Last year, Canada was one-quarter of the way toward reaching that goal.
The jump this year is the result of the federal government's " realistic, sector-by-sector approach to greenhouse gas regulations that is reducing emissions, while continuing to create jobs and encouraging economic growth," Kent said at a news conference.
As a signatory to the non-binding 2009 Copenhagen Accord, Canada is committed to reducing GHG emissions to 607 million tonnes, or 607 megatons, eight years from now.
However, under the current progress, Canada's emissions are expected to drop to 720 megatons by 2020, meaning the government will have to find ways to cut emissions by an additional 113 megatons.
In its second annual Report on Emissions Trends released on Wednesday, Environment Canada included for the first time projections based on land-use change and forestry. This is expected to contribute to a reduction of 25 megatons of GHG emissions by 2020.
Kent said the government has taken action on two of Canada's major sources of emissions -- electricity and transportation.
Ottawa is expected to soon release final regulations for the coal-fired electricity sector, which aim to reduce GHG emissions by 31 megatons between 2005 and 2020. The regulations are scheduled to come into effect in 2015.
In October 2010, the Canadian government also announced final emission-reduction regulations for automobiles and light trucks for the 2011-2016 model years. Kent said the government is working on "even more stringent" regulations for the 2017 model year and beyond.
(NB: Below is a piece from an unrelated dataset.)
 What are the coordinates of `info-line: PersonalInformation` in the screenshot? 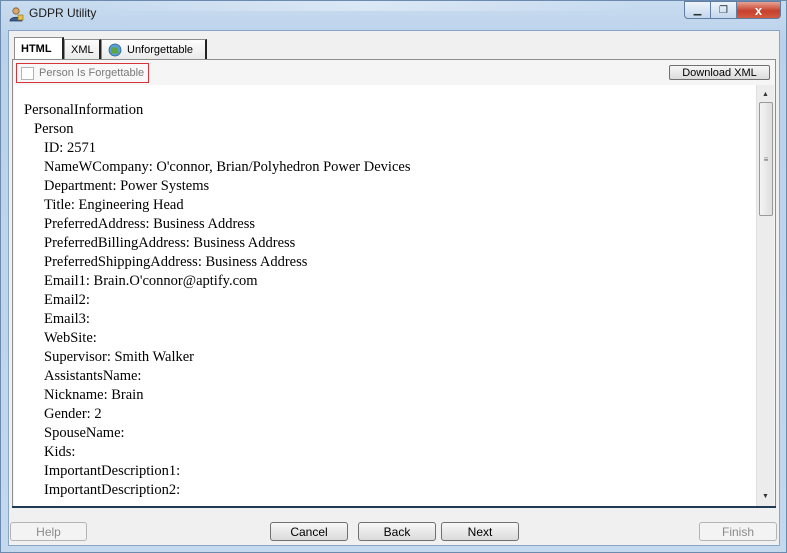 It's located at (84, 110).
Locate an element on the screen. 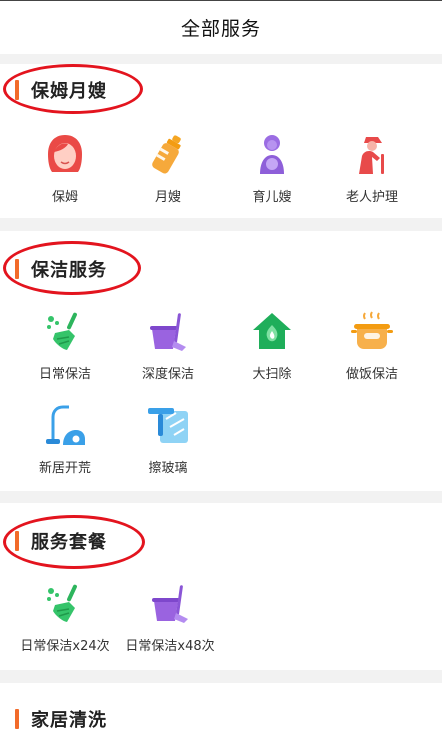  section-title: 保洁服务 is located at coordinates (69, 270).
Cars and light trucks account for about 12 percent of Canada's total GHG emissions.
This past April, the government proposed regulations for heavy- duty vehicles, including large pick-up trucks, tractors, cement and garbage trucks, and buses, for the 2014 model year and beyond. At the time, Kent said the initiative would result in a three- megaton reduction in GHG emissions from these vehicles.
The minister said future regulations will not be based on precise targets, but rather on "best performance standards."
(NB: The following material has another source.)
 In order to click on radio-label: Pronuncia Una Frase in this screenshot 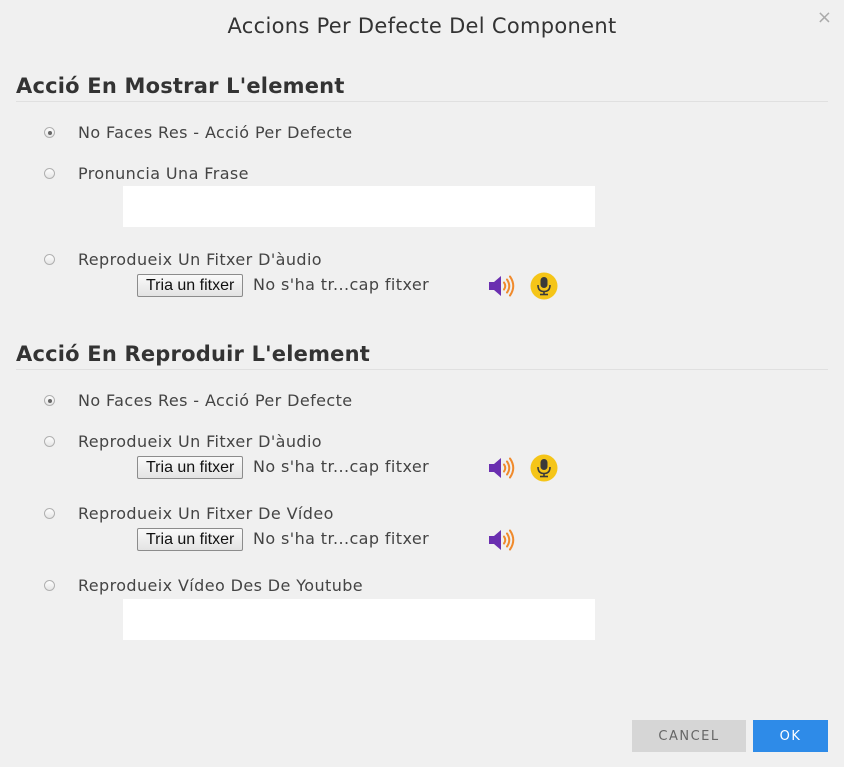, I will do `click(164, 174)`.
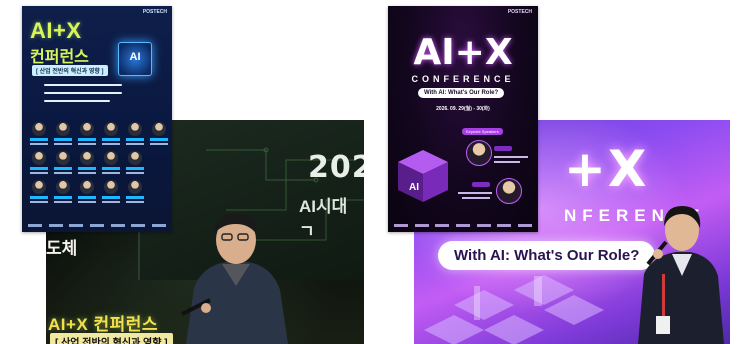 This screenshot has width=744, height=344. I want to click on ai-chip-icon: AI, so click(135, 59).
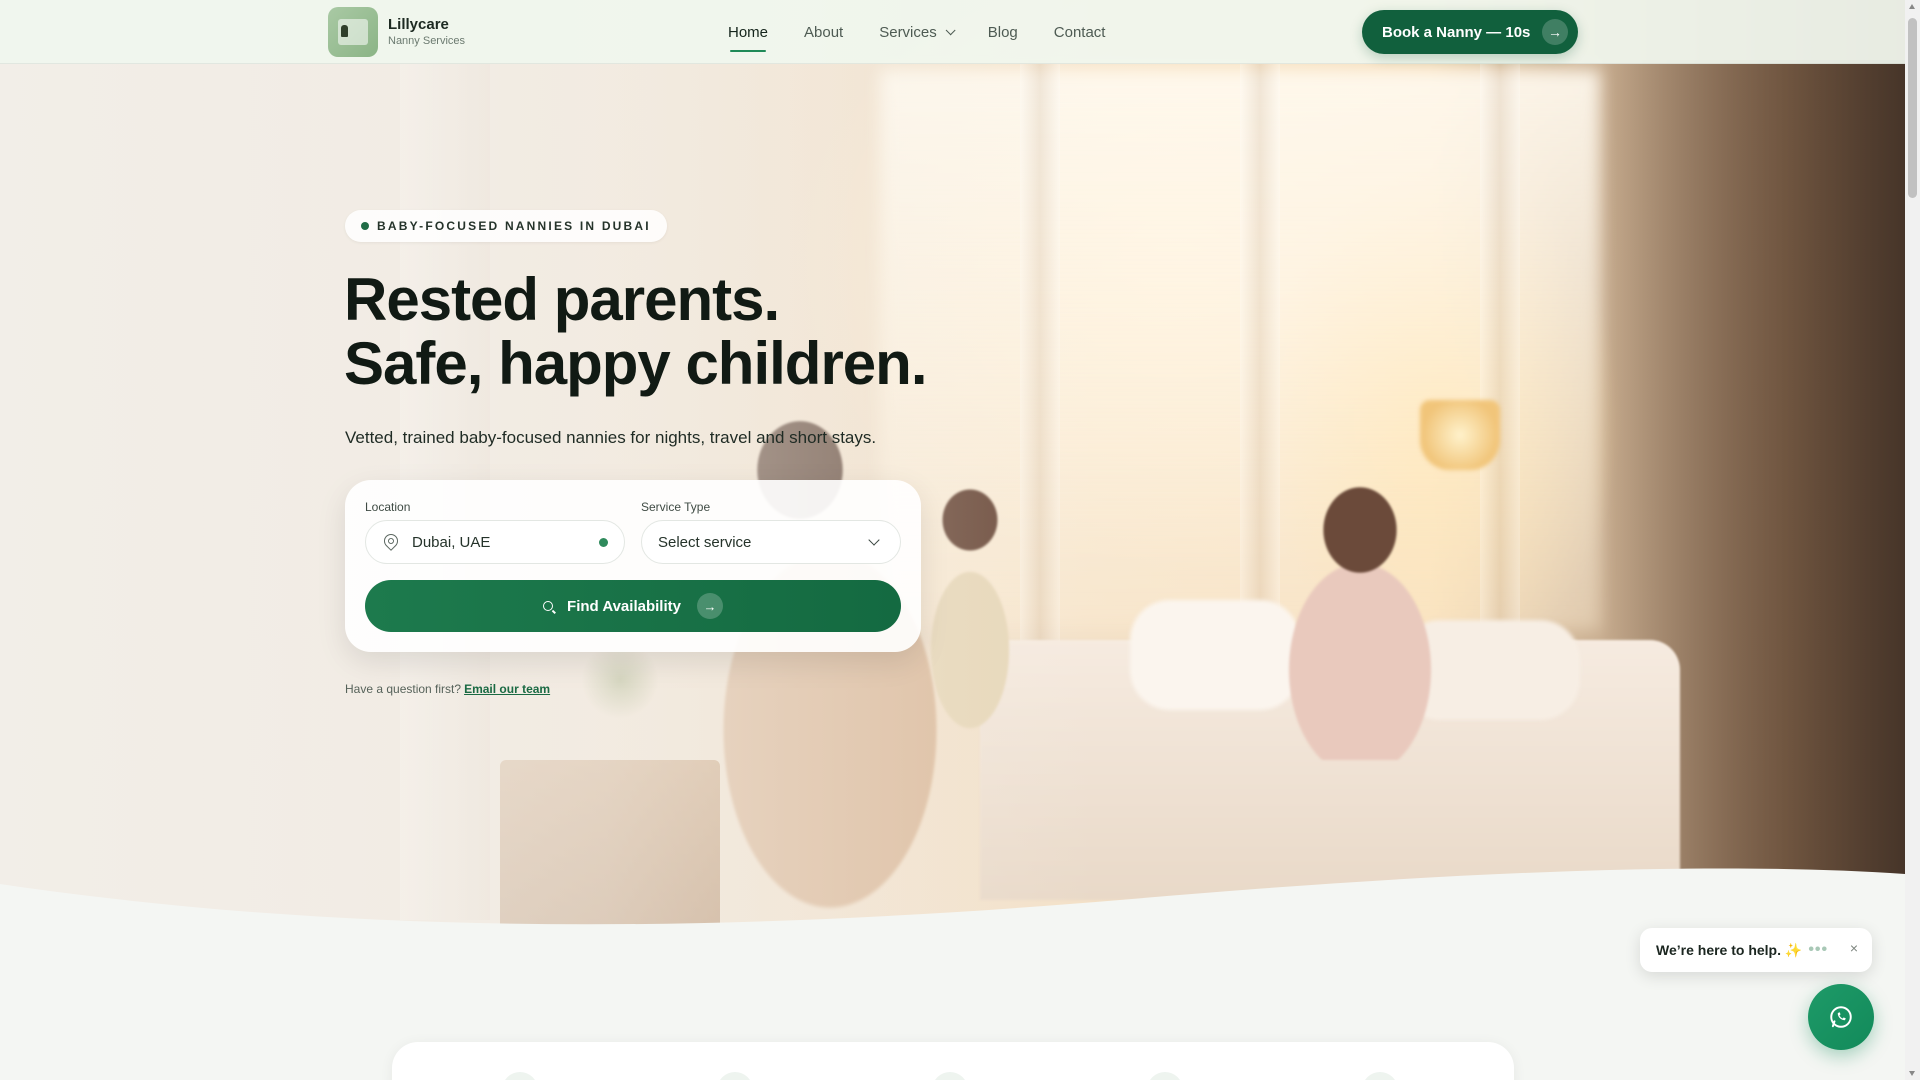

For example, the oil sands industries have indicated that they would like to reduce their emissions to the same levels that conventional oil and gas operations use, said Kent.
But environmental groups said most of the credit for reducing emissions should go to the Canadian provinces, such as Quebec, which created a cap-and-trade system to limit the amount of GHG emissions industrial sectors can generate, and British Columbia, which has implemented a carbon tax.
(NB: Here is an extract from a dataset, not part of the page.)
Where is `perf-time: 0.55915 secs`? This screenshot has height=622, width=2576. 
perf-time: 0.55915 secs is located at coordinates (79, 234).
Ottawa has rejected both approaches, and has yet to introduce regulations for the oil industry -- the largest source of emissions growth whose annual GHG output is expected to rise by 45 megatons between 2005 and 2020 due to a surge in oil sands production.
The Canadian government is a "puppet for polluters" and "has done little more over the last year than act as a lobby arm for the tar sands," said Christian Holtz, executive director of Climate Action Network Canada.
"When it comes to federal policies, little to no progress has been made towards their weak goals," Holtz said. "Sadly, the government faces the nearly insurmountable challenge of meeting their own goals."
Only relying on sector-by-sector regulations "will be too slow and too inflexible to meaningfully close the gap" between the direction in which Canada's GHG emissions are headed and the federal government's commitment to reduce climate pollution, added P. J. Partington, a policy analyst with the climate change program of the Pembina Institute, a non-profit think tank that promotes sustainable energy.
Canada's support of oil sands development and its withdrawal from the Kyoto Protocol, an international environmental treaty aimed at reducing greenhouse gases levels by the end of 2012, in December 2011 have drawn criticism from environmental groups.
Kent, who announced the withdrawal, said it is impossible for Canada to meet its targets under the accord by the time it expires, and that it doesn't make economic sense to pay the monetary penalties -- up to 14 billion Canadian dollars -- for failing to live up to its obligations under the accord.
Countries that are signed on to the accord have said Canada's decision to withdraw from Kyoto weakens the entire accord, and sets a bad example for other countries struggling to meet their commitments to reduce emissions.